When an answer comes in, wait for that maximum allowed duration to see if other answers also arrive in that window.
If multiple correct answers come in within that window, call it a tie. You can decide whether a tie means multiple players win, or nobody wins, or the players split the victory in some way.
This window can still be quite short in terms of human perception of time (even fairly bad one-trip network latencies are on par with an eye blink) so most rounds should still have a decisive winner. And crediting multiple players with a tie is generally going to be preferable, in terms of perceived fairness, to crediting the wrong player with a win due to variability or manipulation of network timings.
Here's a few examples, assuming our window is a generous 200 ms.
First, anekix's scenario: (values in ms)
Player Latency Answer Time Arrival Time Vs Window
-----------------------------------------------------------------------
Player A 50 5000 5050 First (5050 + 200 = 5250)
Player B 100 7000 7100 Too Late (7100 > 5250)
Player C 50 8000 8050 Too Late (8050 > 5250)
Here, player A's correct answer came in way before the others, at 5050 ms. We hold the window of opportunity open for an extra 200 ms after this correct answer, but both the other player's answers arrive later than that window. So Player A takes a solo victory. Which makes sense - they were first by a margin we couldn't confuse with mere network latency.
Here's a tighter scenario:
Player Latency Answer Time Arrival Time Vs Window
-----------------------------------------------------------------------
Player A 50 5000 5050 First (5050 + 200 = 5250)
Player B 100 4960 5060 In Window (5160 < 5250)
Player C 50 5300 5350 Too Late (5350 > 5250)
Here, Player B actually answered first, but because they're on a higher-latency connection, we received Player A's answer sooner. Because the window of opportunity we chose is larger than the difference between the most and least-lagged player's latencies (200 > 100 - 50), we don't hand a solo win to Player A incorrectly. Instead, we deem the 10 ms difference in arrival times as "too close to call" and we say that player A and player B tied. Player C's answer arrived outside the window though, so they still lose the round.
For conditions where you expect players to be on very different network conditions, you'll want to allow a larger window.

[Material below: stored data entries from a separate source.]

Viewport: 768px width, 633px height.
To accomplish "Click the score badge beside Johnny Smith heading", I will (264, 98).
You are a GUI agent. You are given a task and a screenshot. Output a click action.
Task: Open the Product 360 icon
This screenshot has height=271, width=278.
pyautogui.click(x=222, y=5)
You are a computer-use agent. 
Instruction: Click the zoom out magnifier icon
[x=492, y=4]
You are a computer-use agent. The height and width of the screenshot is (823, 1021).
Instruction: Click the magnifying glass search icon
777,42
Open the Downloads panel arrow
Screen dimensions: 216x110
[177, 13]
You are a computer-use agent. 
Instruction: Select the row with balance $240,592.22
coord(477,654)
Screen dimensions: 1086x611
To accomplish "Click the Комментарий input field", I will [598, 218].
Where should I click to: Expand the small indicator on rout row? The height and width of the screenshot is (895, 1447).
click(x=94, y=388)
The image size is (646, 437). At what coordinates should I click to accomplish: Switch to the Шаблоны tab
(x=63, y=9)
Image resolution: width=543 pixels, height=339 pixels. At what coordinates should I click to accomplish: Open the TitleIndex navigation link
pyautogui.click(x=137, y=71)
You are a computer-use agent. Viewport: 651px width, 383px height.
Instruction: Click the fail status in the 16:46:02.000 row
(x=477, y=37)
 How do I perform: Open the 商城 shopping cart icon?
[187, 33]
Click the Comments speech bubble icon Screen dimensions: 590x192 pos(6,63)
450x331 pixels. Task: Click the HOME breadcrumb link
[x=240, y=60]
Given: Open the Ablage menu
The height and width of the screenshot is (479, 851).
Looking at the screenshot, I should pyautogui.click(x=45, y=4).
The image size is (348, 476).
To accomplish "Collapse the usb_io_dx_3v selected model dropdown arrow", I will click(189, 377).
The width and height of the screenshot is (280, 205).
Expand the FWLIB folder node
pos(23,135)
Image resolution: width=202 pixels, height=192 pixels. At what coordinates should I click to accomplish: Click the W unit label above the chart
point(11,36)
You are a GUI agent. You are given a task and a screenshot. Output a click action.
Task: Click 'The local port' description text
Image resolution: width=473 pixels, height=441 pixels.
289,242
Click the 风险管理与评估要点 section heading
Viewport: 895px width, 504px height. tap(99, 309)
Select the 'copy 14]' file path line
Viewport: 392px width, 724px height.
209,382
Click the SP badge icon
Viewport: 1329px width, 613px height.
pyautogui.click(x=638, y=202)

For conditions where you expect players to be more similar (eg. in the same room as with a Jackbox Party Pack game, or a group assembled by matchmaking that only pairs players with similar pings), you can use a smaller window to have fewer ties and more timinig precision for identifying solo winners.
You can playtest with a range of tuning values and play conditions to find the level that gives you the right perceived fairness.